There are lots of reasons to do away with interleague play that I don't want to get into now, this is merely one of them. But it's far more important at this point to just do away with Selig.
Okay, anyone else who is a major baseball fan knows that Commissioner Bud Selig (as Rob Neyer is prone to call him, Beelzebud) has decided to make home field advantage decided by who wins the Midsummer Classic, hoping to avoid the embarrassing situation from last season (a tie in 11 innings. A FUCKING TIE!) Now, as I said, baseball will be discussed in this blog, therefore I thought I'd pull in my two cents.
Sans interleague, I'd be all for it. But let's face it, interleague is here to stay as long as it provides an attendance boost every June. I have mixed feelings about interleague. As a purist fan, and there's some of that in me, I'm against it. The 2001 World Series was an exciting one, and part of that was that the Diamondbacks and Yankees had NEVER in their histories (all 100 years of it for New York, and all, uh, four years of it for Arizona). Then they face off, and they go seven games, and man it's exciting, and so on. Then the following June, Arizona plays a 3-game series in Yankee stadium. Sure, it's rather exciting to see a rematch of such a heated World Series, but that doesn't change the fact that it's merely 3 games of a 162-game season, and the general meaninglessness of it kind of tainted the memory of the intensely meaningful, and hard-fought World Series the previous October/November.

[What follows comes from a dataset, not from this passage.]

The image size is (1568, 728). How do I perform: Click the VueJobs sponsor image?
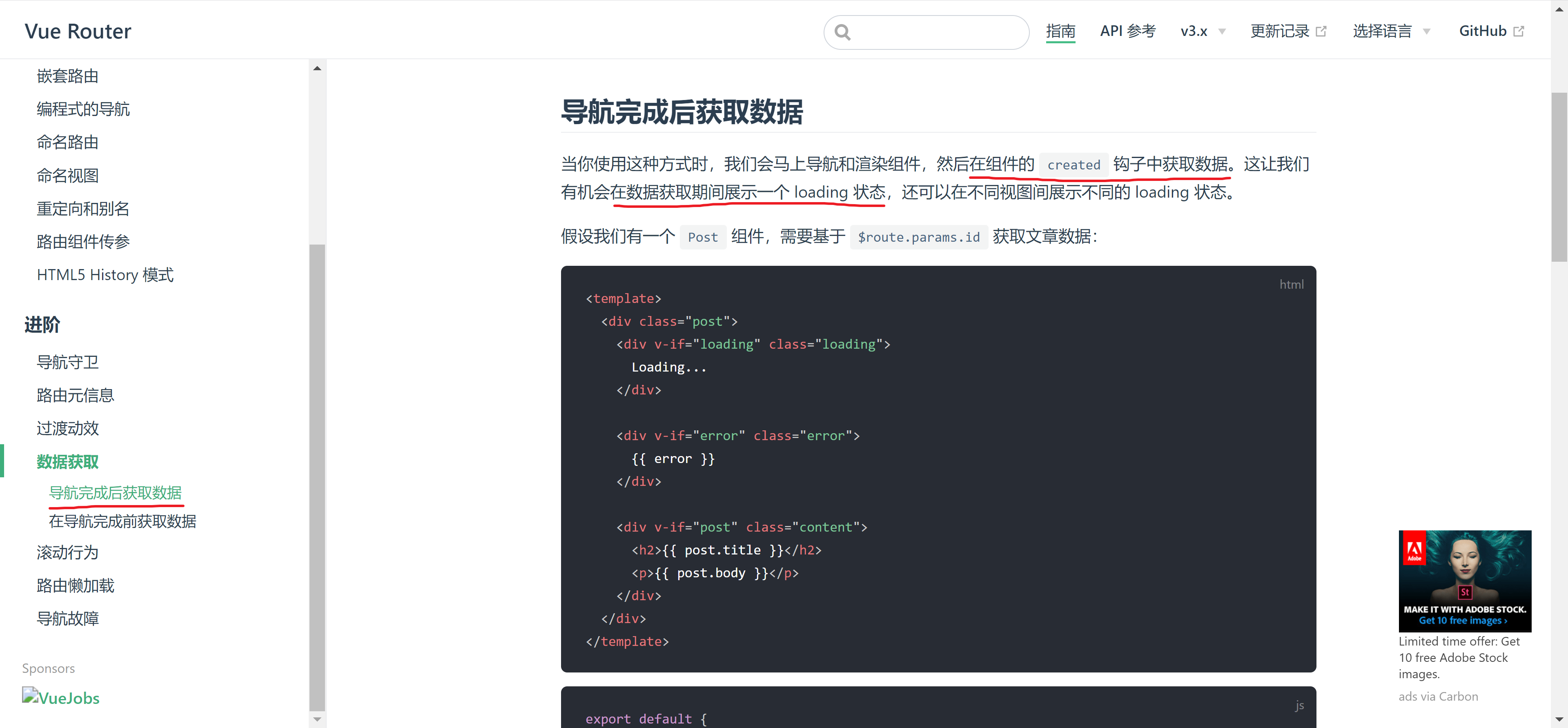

Suddenly the World Series is considerably less cool, because these teams see each other in the regular season.
Still, every summer, I'm sure to go down to Phoenix for at least one interleague game (and you'd better believe I'm going down to see the White Sox this next season). I guess my point here is, I love interleague play in June, I hate it in October.
And July, because the Midsummer Classic has been rendered a meaningless exhibition by the homogeny of the of the leagues. No longer do you have the exciting, down-to-the-wire games of the 60's, now you have AL pitchers giving big fat pitches down the middle to Barry Bonds and 11-inning ties. It's like a little league game where everyone gets to play. I mean, really, do you think Barry Bonds would be taken out after 2 at-bats in a meaningful game?

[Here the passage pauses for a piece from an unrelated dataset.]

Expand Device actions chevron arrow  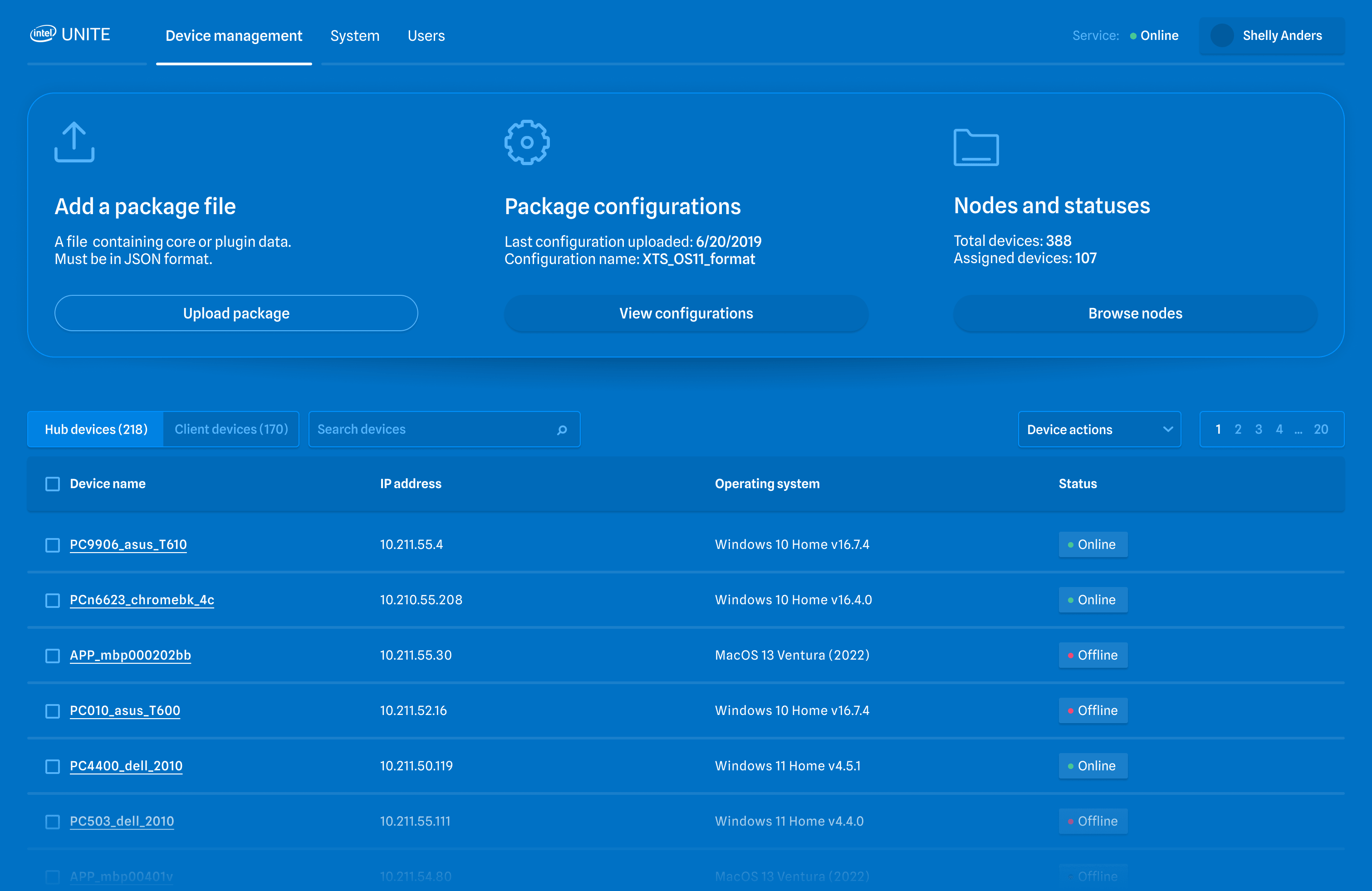[x=1167, y=429]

And, you know what? Making the game determine home team advantage isn't going to change anything, except in October. I think Joe Sheehan puts it best (and you should all e-mail sheehan_newsletter@pacbell.net right now and subscribe to his newsletter, so long as I mention it)
Bud Selig got exactly what he wanted—a complete erasure of the lines between
the two leagues—and now he doesn't like the effects of that and wants to undo
them. The changed nature of the All-Star Game is the natural outcome of an
administration—actually this goes back to the Peter Ueberroth and Fay Vincent
administrations—that has gone out of its way to put everything under an "MLB"
banner, from eliminating league presidents to bringing about interleague play.
It's because of that—because of his own work—that Bud Selig got himself
embarrassed last summer, and rather than look at the real reasons for what
happened, he's going to pretend that making the home-field advantage for the
World Series dependent upon an exhibition game is some kind of genius.
There are lots of reasons to do away with interleague play that I don't want to get into now, this is merely one of them. But it's far more important at this point to just do away with Selig.